Accents are not ignored by autocompletion in fr.wiktionary
Closed, ResolvedPublic

Details

Reference
bz70561

Event Timeline

bzimport raised the priority of this task from to Needs Triage.Nov 22 2014, 3:42 AM
bzimport added a project: CirrusSearch.
bzimport set Reference to bz70561.
bzimport added a subscriber: Unknown Object (MLST).
Automatik created this task.Sep 8 2014, 3:36 PM

Its a reasonably easy thing to turn on but right now its only on in English. We can turn it on if its the right thing.
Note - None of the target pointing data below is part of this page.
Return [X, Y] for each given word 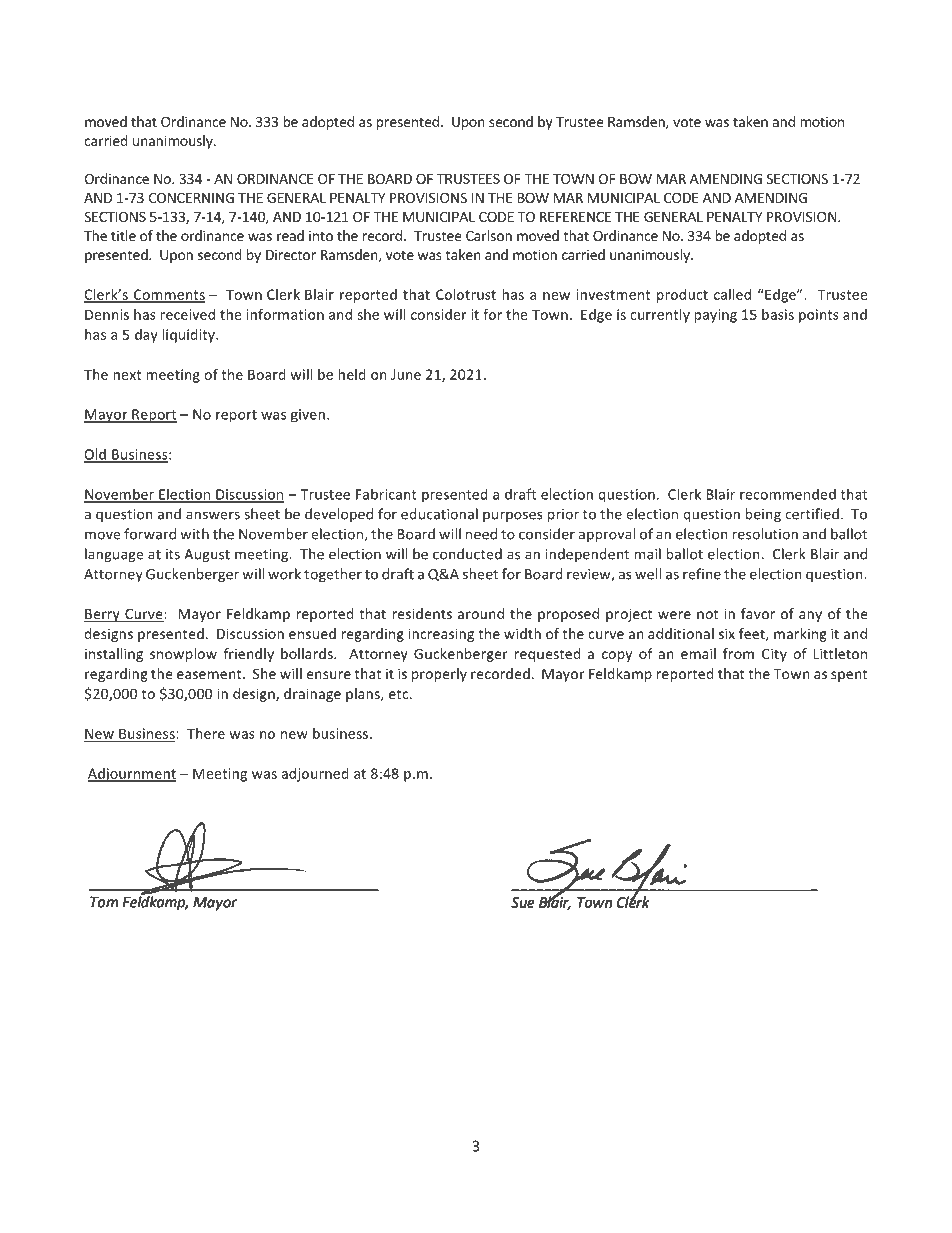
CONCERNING [191, 197]
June [406, 374]
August [207, 555]
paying [715, 316]
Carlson [489, 235]
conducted [467, 554]
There [206, 733]
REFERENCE [575, 217]
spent [849, 675]
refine [702, 574]
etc [400, 694]
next [127, 375]
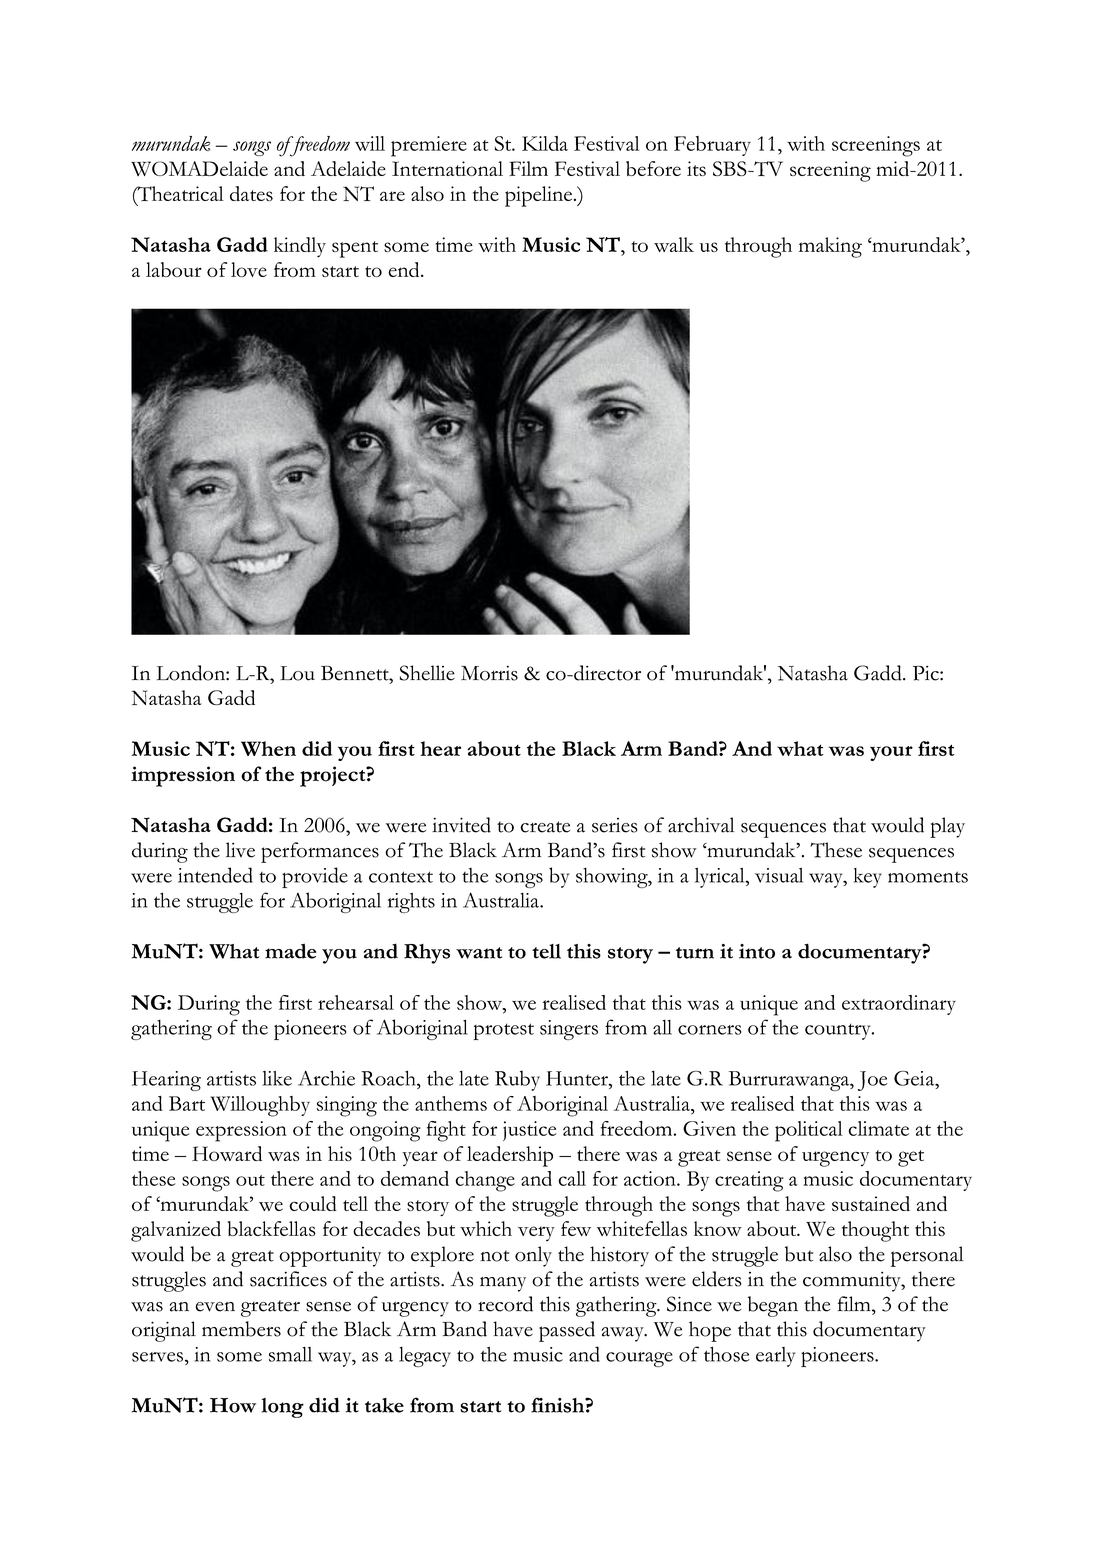  Describe the element at coordinates (251, 193) in the screenshot. I see `dates` at that location.
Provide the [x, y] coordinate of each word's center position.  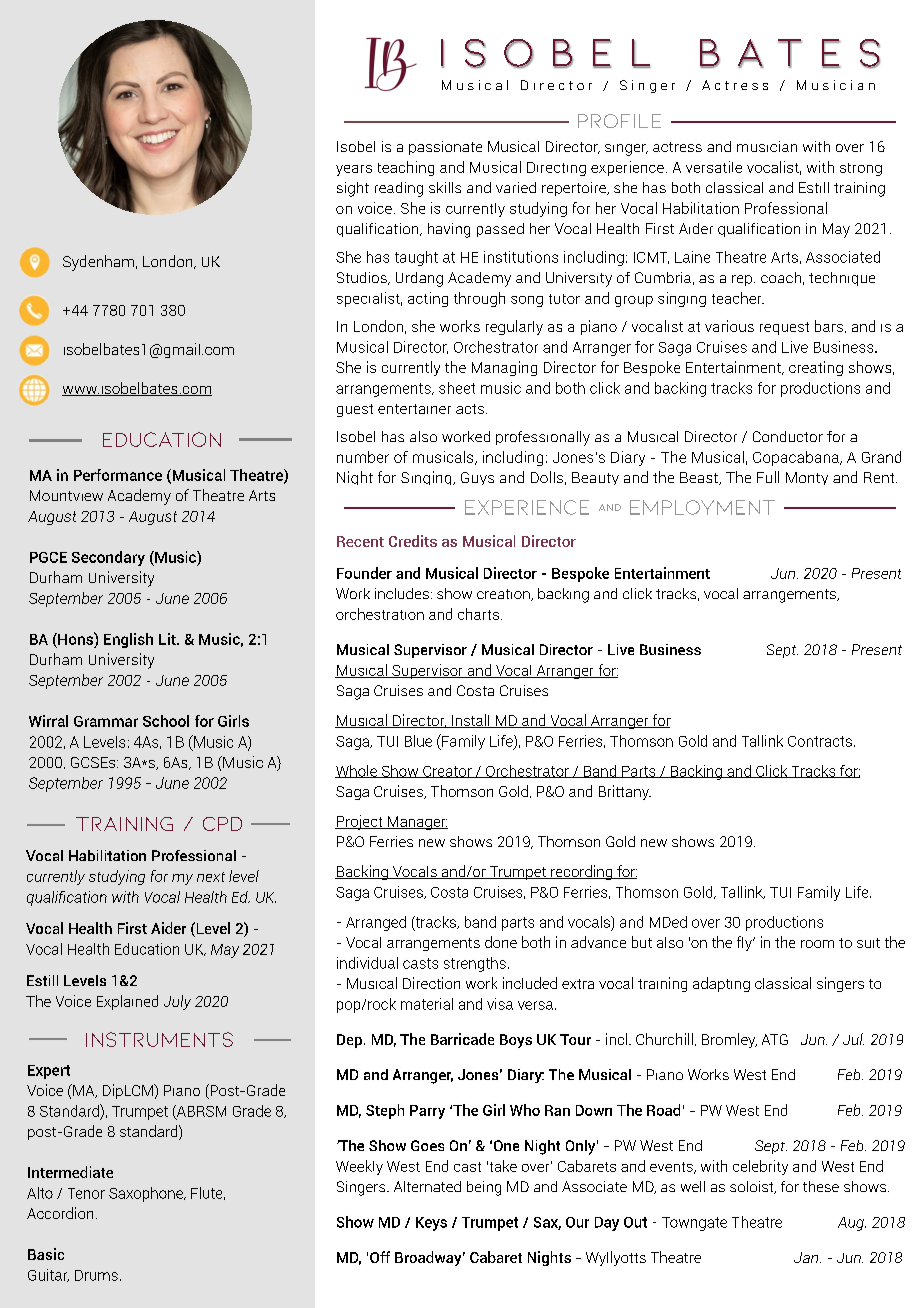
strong [861, 169]
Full [768, 477]
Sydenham [98, 263]
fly [745, 943]
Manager [416, 823]
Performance [118, 475]
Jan [807, 1257]
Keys [431, 1224]
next [211, 877]
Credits [413, 541]
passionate [445, 148]
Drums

Another thing - the behavior if I turn on accent ignoring is wider then just autocomplete - its in search as well. When that is done perfect accent matching pulls the result higher in search but accent mismatching results still show up.

ever->already*

Hmmm...... I'll investigate that - since no one has complained about that behavior I imagine its correct or at least ok. Either way - if prefix search should have it I'll file this bug and see about getting it in there. Won't be super soon - but I'll get to it.

I'm not sure what you mean by "no one complained" but I opened this bug after this point: https://fr.wiktionary.org/wiki/Wiktionnaire:Wikid%C3%A9mie/septembre_2014#A_propos_du_moteur_de_recherche

Sorry, I mean search flattening the accents didn't receive any complaints when we turned CirrusSearch on for frwiktionary a few months ago. At least I don't think anyone did.

Anyway - I'll have a look at turning on accent squashing for frwiktionary soon.

gerritadmin wrote:

Change 160990 had a related patch set uploaded by Manybubbles:
Add asciifolding to some French analyzers

https://gerrit.wikimedia.org/r/160990

I've added a proposal to flatten all accented characters into non-accented ones for prefix search and exact title matches. It'll require rebuilding the index but that is no big deal.

Note: I found out where the other normalization comes from. The French stemmer we use for inexact matches performs the following mappings:
'à', 'á', 'â' -> 'a'
'ô' -> 'o'
'è', 'é', 'ê' -> 'e'
'ù', 'û' -> 'u'
'î' -> 'i'
'ç' -> 'c'

I could, if you believe it is more correct, only perform those mappings for the prefix and exact title matching.

I can't be sure it's more correct, could you tell me what is done for fr.wikipedia please? Accents are flatened for this site too.

gerritadmin wrote:

Change 160990 merged by jenkins-bot:
Add asciifolding to some French analyzers

https://gerrit.wikimedia.org/r/160990

All patches mentioned in this report were merged or abandoned - is there more work left to do here (if yes: please reset the bug report status to NEW or ASSIGNED), or can you close this ticket as RESOLVED FIXED?